Future research should address these limitations by incorporating strain-specific classifications for MDRO infections, integrating spatial mapping of healthcare environments, and accounting for procedural workflows. Expanding the dataset to encompass multiple institutions and larger cohorts will enhance model robustness and external validity. Additionally, periodic model retraining every 2–3 years with updated datasets is essential to maintain predictive accuracy. Our research team remains committed to these iterative refinements to ensure the model’s continued clinical relevance and efficacy.
Conclusion
This study establishes the feasibility and clinical utility of machine learning in predicting MDRO infections. The Random Forest model demonstrated strong predictive performance, identifying key risk factors, with prolonged antibiotic use and invasive medical procedures emerging as the most influential modifiable determinants. SHAP analysis enhanced model interpretability, offering actionable insights to support clinical decision-making. These findings lay the groundwork for developing automated early warning systems to strengthen infection prevention and antimicrobial stewardship programs in healthcare settings. Future research should prioritize prospective validation and broader clinical integration.
Data Sharing Statement
The datasets generated and analyzed in this study are not publicly available due to privacy and ethical constraints. However, raw data supporting the study’s findings can be obtained from the corresponding author upon reasonable request. Requests must include a detailed research proposal outlining the intended data usage and comply with all relevant ethical and legal standards. Data sharing will be subject to institutional review board approval and adherence to data protection regulations.

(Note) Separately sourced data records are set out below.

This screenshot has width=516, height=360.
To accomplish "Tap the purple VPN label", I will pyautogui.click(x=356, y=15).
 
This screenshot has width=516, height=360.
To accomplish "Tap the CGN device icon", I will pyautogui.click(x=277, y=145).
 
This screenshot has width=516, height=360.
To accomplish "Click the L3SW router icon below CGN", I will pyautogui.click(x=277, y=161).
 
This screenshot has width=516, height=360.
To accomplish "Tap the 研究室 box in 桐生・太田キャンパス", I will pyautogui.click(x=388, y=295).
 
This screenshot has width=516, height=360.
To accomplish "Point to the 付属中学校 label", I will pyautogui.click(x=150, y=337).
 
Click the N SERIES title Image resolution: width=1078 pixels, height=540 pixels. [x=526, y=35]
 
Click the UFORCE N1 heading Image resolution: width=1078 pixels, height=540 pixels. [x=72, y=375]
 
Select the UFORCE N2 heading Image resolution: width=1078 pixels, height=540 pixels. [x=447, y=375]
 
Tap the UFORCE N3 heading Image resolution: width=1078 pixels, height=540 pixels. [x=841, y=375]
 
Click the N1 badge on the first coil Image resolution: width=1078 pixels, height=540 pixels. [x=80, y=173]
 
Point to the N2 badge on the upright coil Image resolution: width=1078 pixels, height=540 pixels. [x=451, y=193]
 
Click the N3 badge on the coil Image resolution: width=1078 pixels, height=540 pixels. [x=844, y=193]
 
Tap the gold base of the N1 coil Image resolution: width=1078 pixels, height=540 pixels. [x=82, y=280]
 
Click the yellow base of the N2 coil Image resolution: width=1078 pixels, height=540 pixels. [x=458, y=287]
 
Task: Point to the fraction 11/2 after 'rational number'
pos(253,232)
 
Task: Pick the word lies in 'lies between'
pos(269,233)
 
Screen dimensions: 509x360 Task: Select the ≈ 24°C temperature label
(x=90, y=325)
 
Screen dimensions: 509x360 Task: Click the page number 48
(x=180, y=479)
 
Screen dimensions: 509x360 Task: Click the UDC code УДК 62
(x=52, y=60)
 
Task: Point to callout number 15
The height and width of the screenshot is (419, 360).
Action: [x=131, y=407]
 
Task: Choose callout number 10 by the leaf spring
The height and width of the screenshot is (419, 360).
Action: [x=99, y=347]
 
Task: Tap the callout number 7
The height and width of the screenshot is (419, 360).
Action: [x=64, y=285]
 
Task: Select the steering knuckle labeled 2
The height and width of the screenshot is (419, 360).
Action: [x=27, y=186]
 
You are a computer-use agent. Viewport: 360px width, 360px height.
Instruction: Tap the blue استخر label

Compliance with Ethics Guidelines
This study was conducted in accordance with the principles of the Declaration of Helsinki and approved by the Ethics Committee of the First Hospital of Shanxi Medical University (Approval No.: 2022-K159). The study did not involve patient-identifiable information and was exempt from obtaining informed consent.
Consent for Publication
All authors have consented to publication.
Acknowledgments
The authors acknowledge the technical support provided by the Information Department of the First Hospital of Shanxi Medical University. This manuscript has been uploaded as a preprint on ResearchSquare: https://www.researchsquare.com/article/rs-3409615/v1.
Author Contributions
Conceptualization: Wenting Zhao, Pei Sun; Methodology: Wei Li; Formal analysis and investigation: Pei Sun; Writing: Wenting Zhao, Pei Sun; Funding acquisition: Wenting Zhao; Supervision: Linping Shang. All authors made a significant contribution to the work reported, whether that is in the conception, study design, execution, acquisition of data, analysis and interpretation, or in all these areas; took part in drafting, revising or critically reviewing the article; gave final approval of the version to be published; have agreed on the journal to which the article has been submitted; and agree to be accountable for all aspects of the work.
Funding
This research was supported by the Shanxi Province Graduate Education Innovation Project (Project No.: 2021Y371) and the Shanxi Provincial Health Commission Research Foundation Project (Grant No.: 2024212).
Disclosure
The authors report no conflicts of interest in this work.